Really underselling it with your vocabulary there, Typh,” Arilla said disparagingly, and then, upon catching the dragon's insistent look, the warrior sighed before continuing. “And I know that because it makes sense. It's in practically every bard’s tale there is about evil Mages, although I’ve never heard the reason why they’re so keen to carve up innocents on bloodstained altars until now.”

“I mean, he might not want them for that, you can elicit a similar empowering effect from children with hope, but that’s a much taller ask.”

“Are you really going to suggest that Erebus, the paranoid, mind-violating, necromancer, Shadow Dragon who murdered a city wants to use the power of childrens’ hope to cast a big spell?”

“...I see your point,” she conceded. “How are you holding up?”

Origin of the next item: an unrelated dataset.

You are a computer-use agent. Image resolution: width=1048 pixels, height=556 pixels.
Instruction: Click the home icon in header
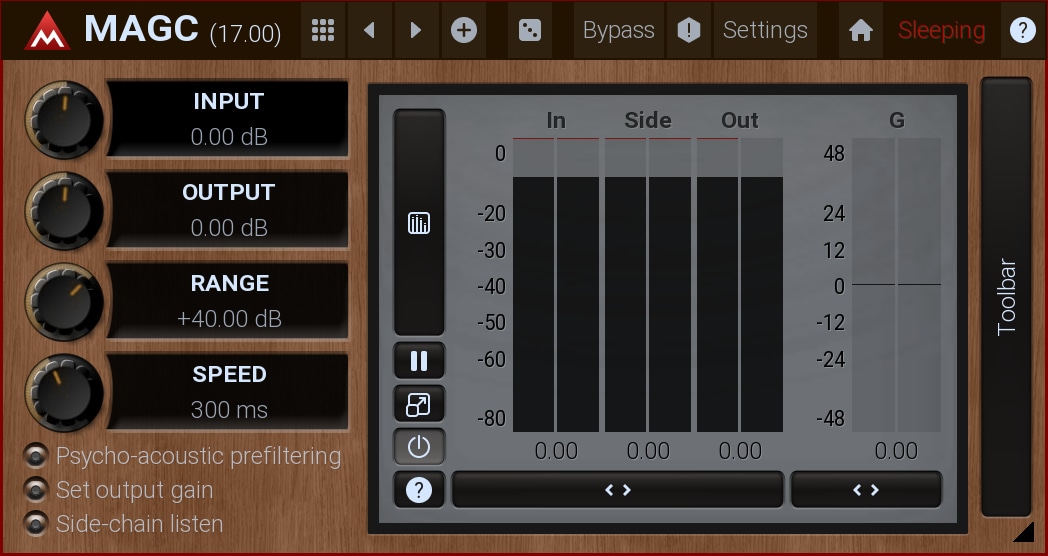coord(860,30)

Arilla’s face contorted itself into a pained grimace before settling back into her easy smile.

“I’m okay, it’s just…”

“Just what?”

“He was in my head, and I didn’t know. He pushed me to do things, and I can’t even tell where his influence stopped and my own desires started. He’s silver rank, how do I know if he’s even left my mind? What if he changed things, and I’m not still me anymore?”

Typh winced, the knee jerk reaction to sell Arilla a comforting lie made itself known, but it was less insistent for a change, and she bit down on that urge.

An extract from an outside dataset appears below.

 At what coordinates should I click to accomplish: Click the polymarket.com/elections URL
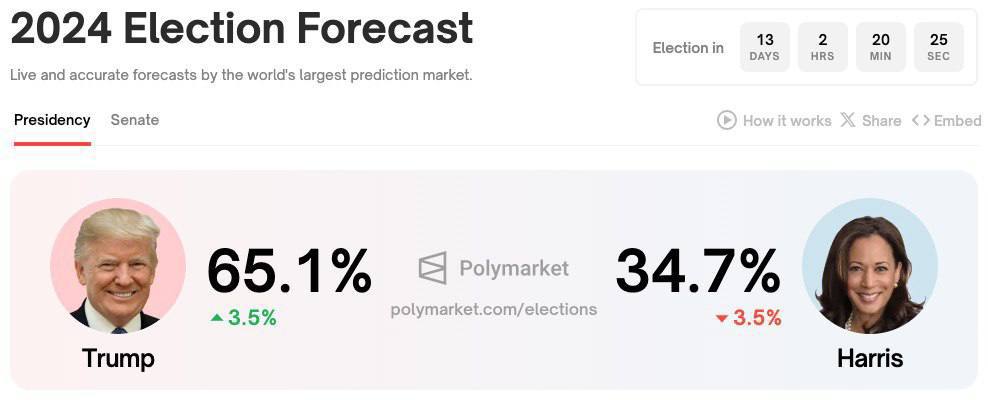point(494,309)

“You can’t know, not for certain. I could look for you, but his skill in such things far outstripps my own. In theory, with your [Dragon’s Resilience] skill, all you need to do is raise it to seventh tier, or gold, and it should fight off anything he may have left behind, but until then you kind of just have to live with the uncertainty.”

“So gold rank? God-hood essentially,” Arilla said with exasperation.

“If you have a very limited view of what a god is, sure,” Typh shrugged.

“Well fuck. I was hoping you had some kind of dragon mojo that would help.”

“Dragon mojo?” she asked with a raised eyebrow. “Sorry, I’m all out.”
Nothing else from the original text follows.